Julio Pérez

Personal information
- Full name: Julio Gervasio Pérez Gutiérrez
- Date of birth: 19 June 1926
- Place of birth: Montevideo, Uruguay
- Date of death: 22 September 2002 (aged 76)
- Position(s): Forward

Senior career*
- Years: Team / Apps / (Gls)
- 1944–1948: Racing Montevideo / 100 / (50)
- 1948–1950: River Plate Montevideo / 30 / (20)
- 1950–1957: Nacional / 220 / (137)
- 1957–1958: Internacional / 40 / (20)
- 1958–1960: Sud América / 49 / (29)
- 1960–1963: Rocha / 56 / (28)
- Total:  / 390 / (227)

International career
- 1947–1956: Uruguay / 22 / (9)

Medal record
Representing Uruguay
FIFA World Cup
| Winner | 1950 Brazil |  |

= Julio Pérez (footballer, born 1926) =

Uruguayan footballer (1926–2002)

Julio Gervasio Pérez Gutiérrez (19 June 1926 – 22 September 2002) was a Uruguayan footballer who played as a forward.

==Career==
Pérez started his career at Racing Montevideo and River Plate Montevideo. From 1950 to 1957, he played for Club Nacional de Football, winning the Uruguayan championship in 1950, 1952, 1955 and 1956. In Brazil, he played for Sport Club Internacional, then he returned to Uruguay to join Sud América and Rocha.

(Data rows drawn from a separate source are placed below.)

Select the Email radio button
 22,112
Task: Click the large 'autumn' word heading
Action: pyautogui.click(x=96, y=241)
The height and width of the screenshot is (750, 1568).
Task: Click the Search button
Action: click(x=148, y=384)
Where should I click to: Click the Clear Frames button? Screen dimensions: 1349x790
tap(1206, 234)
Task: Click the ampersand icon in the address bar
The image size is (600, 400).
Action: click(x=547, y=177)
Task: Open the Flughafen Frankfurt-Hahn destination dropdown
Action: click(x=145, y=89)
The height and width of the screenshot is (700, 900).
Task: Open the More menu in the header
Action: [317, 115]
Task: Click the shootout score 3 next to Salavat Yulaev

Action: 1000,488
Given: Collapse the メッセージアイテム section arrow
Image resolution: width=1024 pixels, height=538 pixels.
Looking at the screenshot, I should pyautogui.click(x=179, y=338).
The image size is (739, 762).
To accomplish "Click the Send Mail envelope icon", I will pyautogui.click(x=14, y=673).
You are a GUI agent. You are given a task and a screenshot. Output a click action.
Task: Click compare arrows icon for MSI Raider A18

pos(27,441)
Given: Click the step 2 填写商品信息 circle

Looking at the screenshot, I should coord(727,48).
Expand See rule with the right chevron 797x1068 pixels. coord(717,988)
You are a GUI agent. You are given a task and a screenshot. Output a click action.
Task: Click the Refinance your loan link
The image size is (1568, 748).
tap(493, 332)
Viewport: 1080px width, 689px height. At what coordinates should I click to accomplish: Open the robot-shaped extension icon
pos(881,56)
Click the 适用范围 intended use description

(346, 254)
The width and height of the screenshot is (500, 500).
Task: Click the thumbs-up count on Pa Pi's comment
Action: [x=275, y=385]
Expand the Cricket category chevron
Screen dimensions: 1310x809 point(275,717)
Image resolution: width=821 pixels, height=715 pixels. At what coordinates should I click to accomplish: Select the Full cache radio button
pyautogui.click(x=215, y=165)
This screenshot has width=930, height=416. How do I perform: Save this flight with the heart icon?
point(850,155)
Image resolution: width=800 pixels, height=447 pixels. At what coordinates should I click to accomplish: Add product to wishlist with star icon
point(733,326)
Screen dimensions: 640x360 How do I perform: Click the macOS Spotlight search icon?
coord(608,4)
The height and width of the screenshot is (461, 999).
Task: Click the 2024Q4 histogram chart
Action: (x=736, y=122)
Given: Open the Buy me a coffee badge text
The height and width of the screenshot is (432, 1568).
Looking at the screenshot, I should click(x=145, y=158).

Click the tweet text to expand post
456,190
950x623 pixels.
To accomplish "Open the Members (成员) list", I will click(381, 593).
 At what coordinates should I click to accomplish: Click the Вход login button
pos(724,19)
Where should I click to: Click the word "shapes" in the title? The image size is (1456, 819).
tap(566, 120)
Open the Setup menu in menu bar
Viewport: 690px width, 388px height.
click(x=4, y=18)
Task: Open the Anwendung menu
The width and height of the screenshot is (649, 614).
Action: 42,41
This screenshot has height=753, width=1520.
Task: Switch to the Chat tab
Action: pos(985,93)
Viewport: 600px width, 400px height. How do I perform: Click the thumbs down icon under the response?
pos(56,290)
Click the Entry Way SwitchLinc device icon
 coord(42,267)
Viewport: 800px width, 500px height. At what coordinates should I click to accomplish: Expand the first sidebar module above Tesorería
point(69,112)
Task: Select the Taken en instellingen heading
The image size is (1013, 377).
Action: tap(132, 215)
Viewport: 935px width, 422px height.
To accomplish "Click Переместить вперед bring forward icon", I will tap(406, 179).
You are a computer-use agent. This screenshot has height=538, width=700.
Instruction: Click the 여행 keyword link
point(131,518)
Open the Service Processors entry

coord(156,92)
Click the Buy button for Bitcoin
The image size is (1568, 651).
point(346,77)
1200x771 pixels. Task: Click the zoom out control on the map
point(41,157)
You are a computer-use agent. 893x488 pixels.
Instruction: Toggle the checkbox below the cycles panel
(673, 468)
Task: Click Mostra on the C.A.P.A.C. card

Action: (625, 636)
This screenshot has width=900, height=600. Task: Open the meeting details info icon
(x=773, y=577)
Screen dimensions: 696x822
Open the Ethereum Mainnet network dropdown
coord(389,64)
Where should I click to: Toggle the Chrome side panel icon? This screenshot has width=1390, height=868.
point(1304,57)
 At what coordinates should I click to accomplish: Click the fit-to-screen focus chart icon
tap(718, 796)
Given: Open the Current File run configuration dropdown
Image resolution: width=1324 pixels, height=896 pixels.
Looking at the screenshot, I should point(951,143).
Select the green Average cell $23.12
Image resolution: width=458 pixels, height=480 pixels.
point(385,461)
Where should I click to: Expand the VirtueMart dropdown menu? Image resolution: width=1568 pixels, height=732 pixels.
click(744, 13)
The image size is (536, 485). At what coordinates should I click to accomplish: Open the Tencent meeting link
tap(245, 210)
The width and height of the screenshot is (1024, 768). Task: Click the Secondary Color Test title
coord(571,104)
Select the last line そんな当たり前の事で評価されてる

He also earned 22 caps and scored 9 goals for the Uruguay national football team from 1947 to 1956. He was part of Uruguay's championship team at the 1950 FIFA World Cup, (Note: During the 1950 World Cup final match against Brazil, he famously wet himself during the national anthem.) and also participated in the 1954 FIFA World Cup.

Pérez died in 2002. His remains are buried at Cementerio del Buceo, Montevideo.